Definitivamente nos faltan un par de fantasmas en las filas o algo que nos motive a salir de las alcobas. No hablo ni siquiera de La Peste aunque diría Levón de la peste de Artaud como cuando nos apestamos en el segundo año de la escuela. Esto que pasa es mucho más trágico que una peste por duro que suene decir algo así en un momento donde todo lo que estaba embadurnado en leche ahora parece una babosa muerta con la que uno hace una metáfora podrida y escupida en un mingitorio.

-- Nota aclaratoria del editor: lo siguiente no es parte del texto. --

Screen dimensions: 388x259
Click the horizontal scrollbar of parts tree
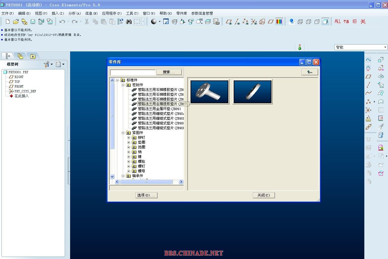(x=146, y=182)
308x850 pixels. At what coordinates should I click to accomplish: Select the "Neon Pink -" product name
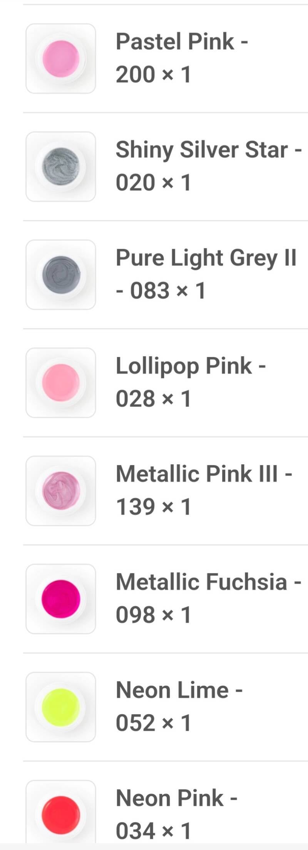point(176,798)
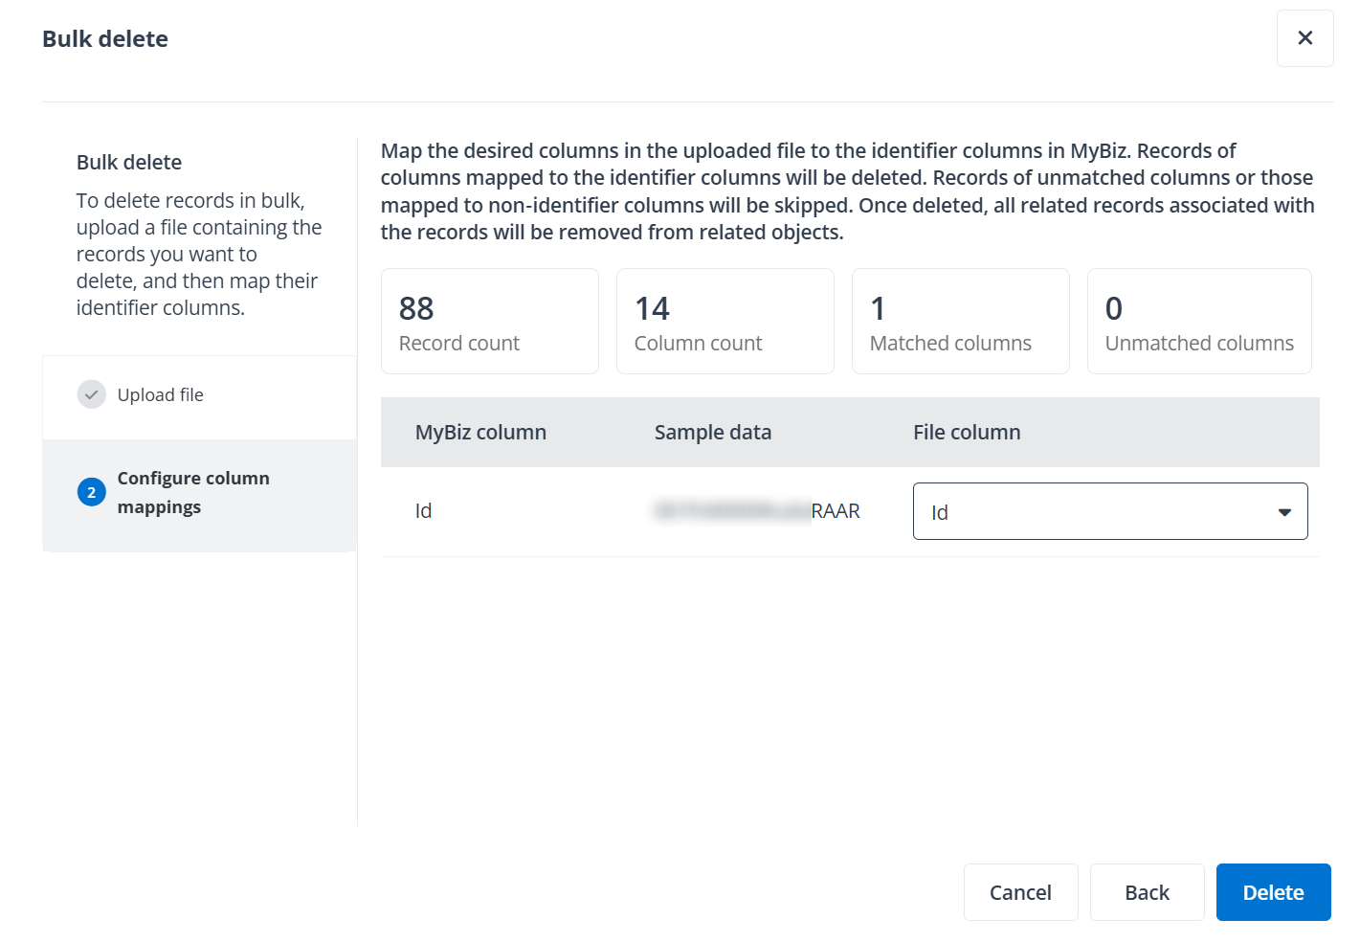Switch to Configure column mappings step
Viewport: 1360px width, 942px height.
tap(192, 492)
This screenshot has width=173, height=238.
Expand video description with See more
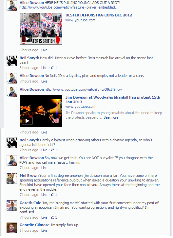[x=111, y=117]
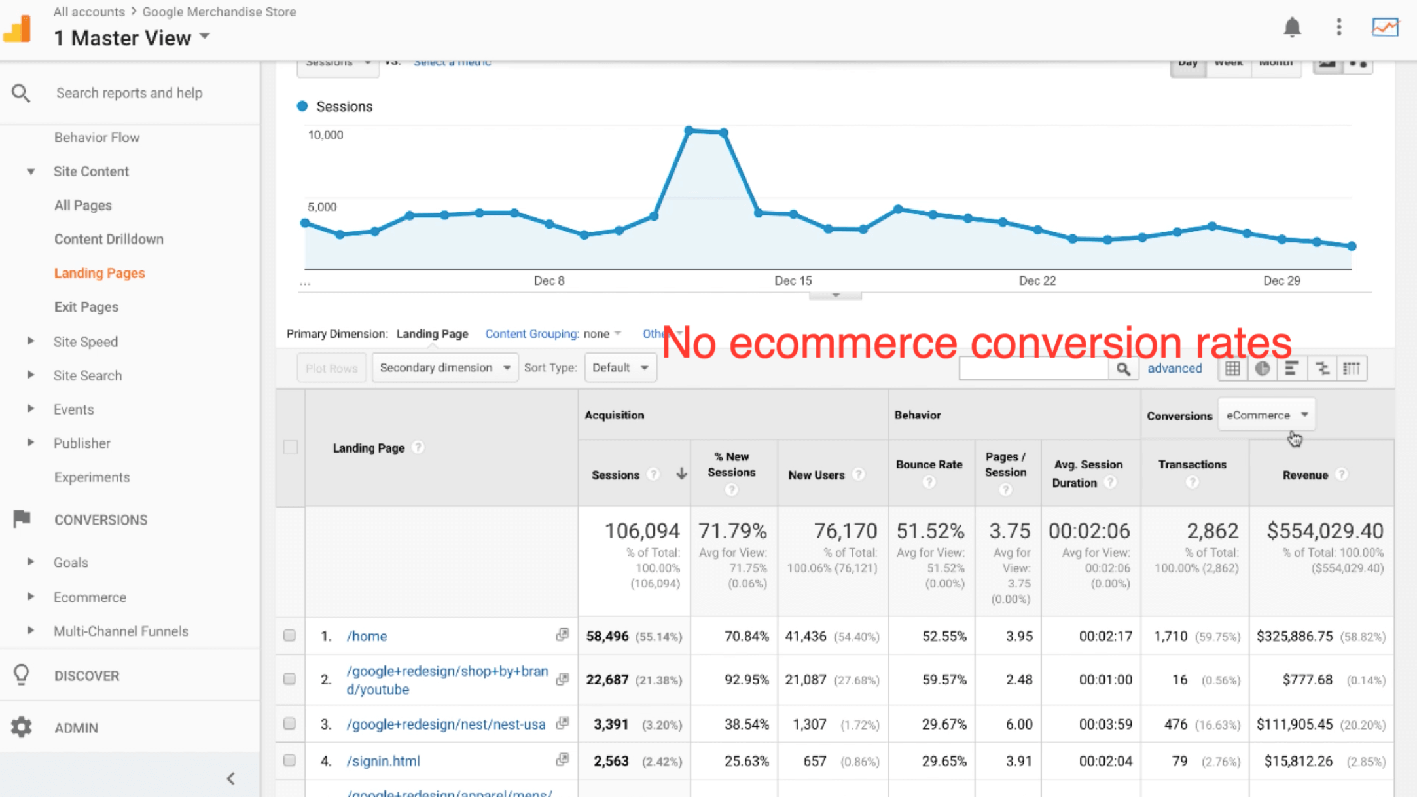This screenshot has height=797, width=1417.
Task: Select the Week tab for date view
Action: coord(1229,62)
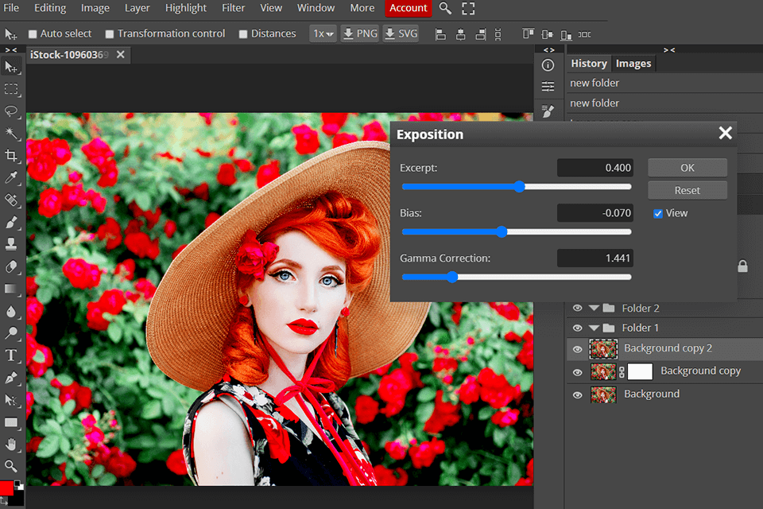Click OK in the Exposition dialog
763x509 pixels.
687,168
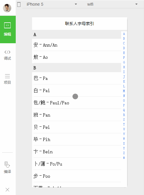Open the iPhone 5 device dropdown
This screenshot has height=195, width=144.
coord(52,4)
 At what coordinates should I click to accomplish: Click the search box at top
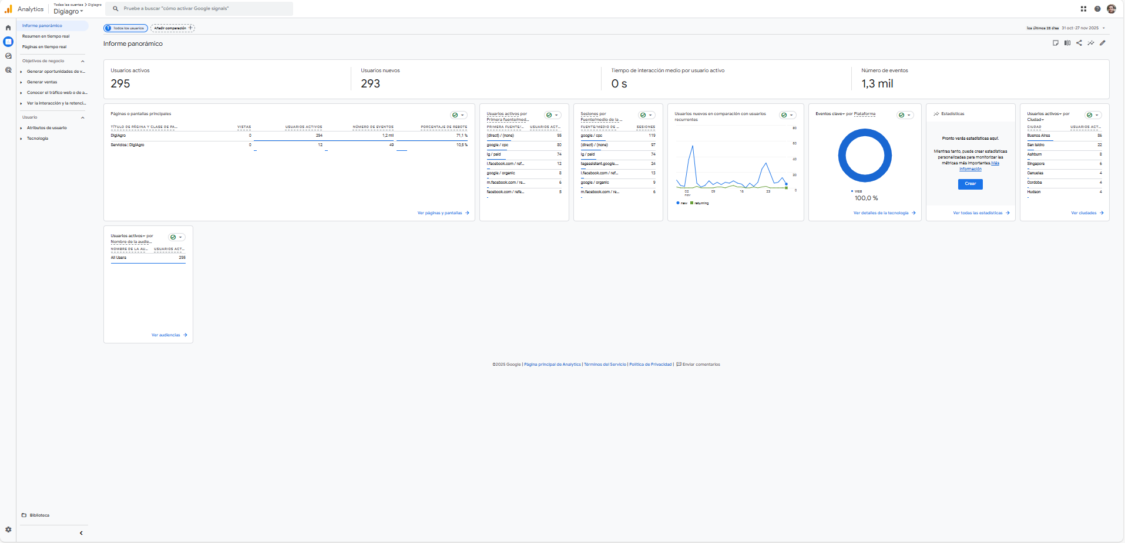tap(201, 9)
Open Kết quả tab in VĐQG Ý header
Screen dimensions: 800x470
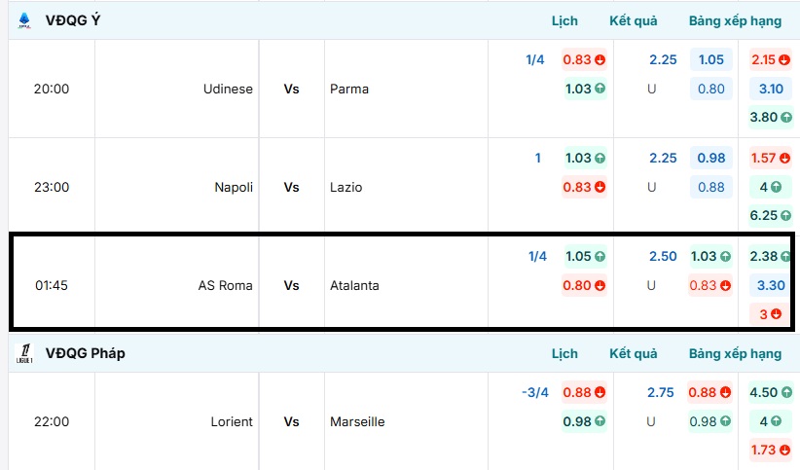pos(634,20)
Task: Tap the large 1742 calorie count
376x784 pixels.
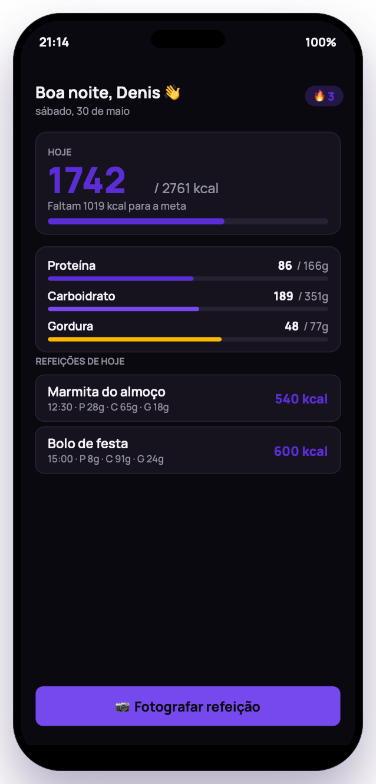Action: pos(87,180)
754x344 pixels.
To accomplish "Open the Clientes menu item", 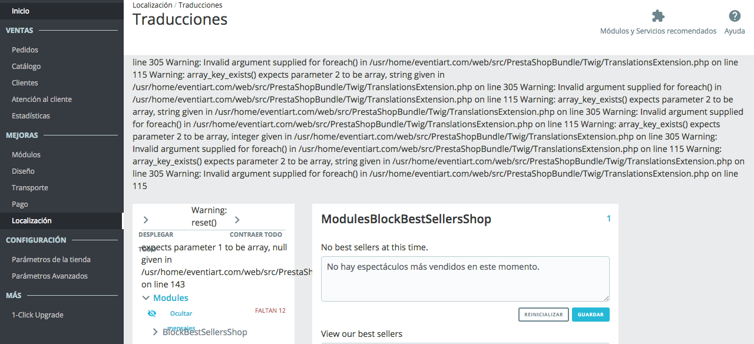I will coord(25,83).
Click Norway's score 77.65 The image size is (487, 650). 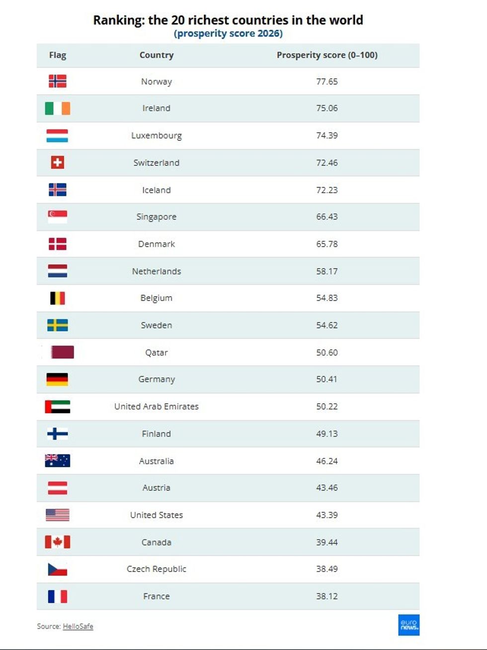pyautogui.click(x=327, y=81)
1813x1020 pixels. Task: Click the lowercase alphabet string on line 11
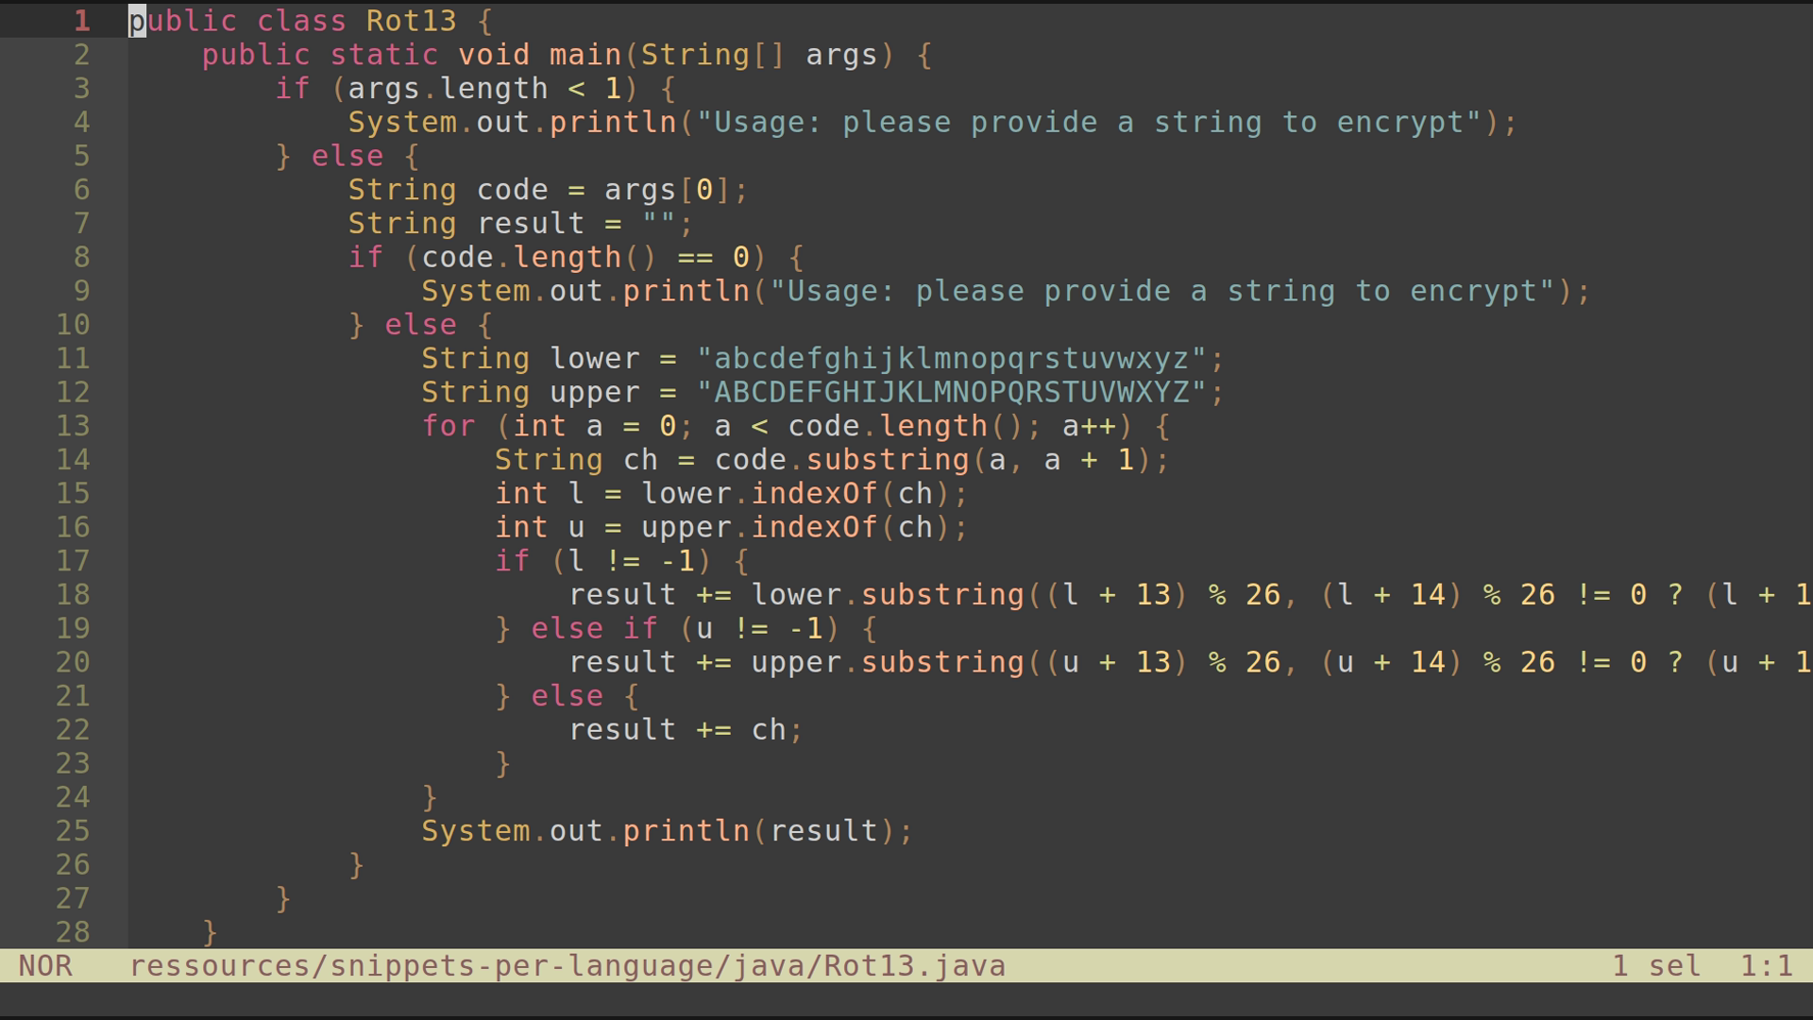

La gente muere, sí, no hay trabajo, es verdad, pero también somos responsables de lo que venía pasando desde antes y escusamos nuestra pereza en el reflejo que nos devuelve el ser. Este medio está podrido, si existen referentes trabajan en las sombras o vuelan en aviones a germinar el obsoletísimo del otro lado del océano. No puedo decir certezas sobre lo que acontece en la cuarta luna de júpiter porque todavía no tuve el changüí de ir a explorarla, pero imagino que si pasara algo demasiado interesante nos enteraríamos.
Determinados aspectos de la actividad artística, están callados, están casi que abolidos o hundidos en la crítica o en la queja. El presupuesto será pobre o será inexistente pero no puede depender de eso el arte. La producción artística no debería callarse, y con esto no me refiero a la actividad escolar de lanzar un par de muestras cada año ni a la labor de elaborar una mega producción que vean quinientas personas por quinientos pesos en siete días en formato recaudación exprés. Claramente, de ambas tenemos ejemplos, claramente lo habitual es visitar o mirar de reojo y después pasar al momento de la queja. Últimamente, escucho dos por tres en mis círculos más cercanos un hartazgo al respecto, porque concretamente es terriblemente tedioso concurrir a un teatro, ver una obra, salir y dar una crítica que no pretende ni una céntima de análisis semiótico, que no se fija en prácticamente ningún significante y que, por sobre todo, termina recayendo en una primera fila de lo más mísera cuando se
critica a los actuantes o a las direcciones ―o con suerte― a las estéticas. Nuestro ojo repara en nada menos que la podredumbre por la que nos regimos. Cuando sale una obra de Roberto Suarez, por ejemplo, sucede algo que da rabia, la gente fascinada aplaude y condecora durante semanas y hasta meces, incluso sucede alrededor suyo el halo de una leyenda, pero eso justamente no es lo interesante sino que, aunque guste o disguste, se reconoce un trabajo laborioso, se reconoce un empeño colectivo y organizado de una grupalidad que se esmera durante el tiempo que sea suficiente para llevar adelante no solo un producto sino una investigación que no hace más que abrir sus puertas al momento de necesitar ser expuesta o la tesis ser probada. Otro tipo de procesos, desde mi punto de vista y generalizando, no sirven para nada. El teatro se volvió en este pequeño pueblo de disfuncionales que salen y bordean instituciones en un hobbie, en una idea sobre una profesión o algo parecido que no tiene nada que ver con el arte.
¿Qué es el arte? No tengo idea, no estoy proponiéndome acá dar ningún tipo de respuesta sobre absolutamente nada, sino que exponer mis inquietudes más superfluas que bordean continuamente la falta de tiempos notoria en cada trabajo, la falta de disposición, la falta de aporte y ―sobre todo― la falta de investigación y de registro sobre lo hecho. Yo creo que es necesario investigar, y no investigar en modalida
d de cliché con los famosos ‘laboratorios’, porque no creo que se trate de un laboratorio, hablo de inmiscuirse realmente con la materia de trabajo, es decir, con su propio campo inves
tigativo, con su propio hacer y su accionar. Digo, ¿qué quieren los artistas? Y digo ‘artistas’ como podría decir zapato o caja o caja de zapatos, ¿Qué quieren las personas que bailan con el arte? ¿Qué queremos? ¿Queremos glorificar a los ancestros y hablar de lo que se hizo acá o allá, o queremos ser quienes zarandean y crean movimientos? ¿Queremos seguir imitando e ‘investigando’ sobre lo viejo, o abogar por la creación? Porque si queremos me parece que hay que abandonar la lengua y la cháchara y pasar a ese momento en el que se cambia el adjetivo por el verbo y se acciona para hundirse en el arte.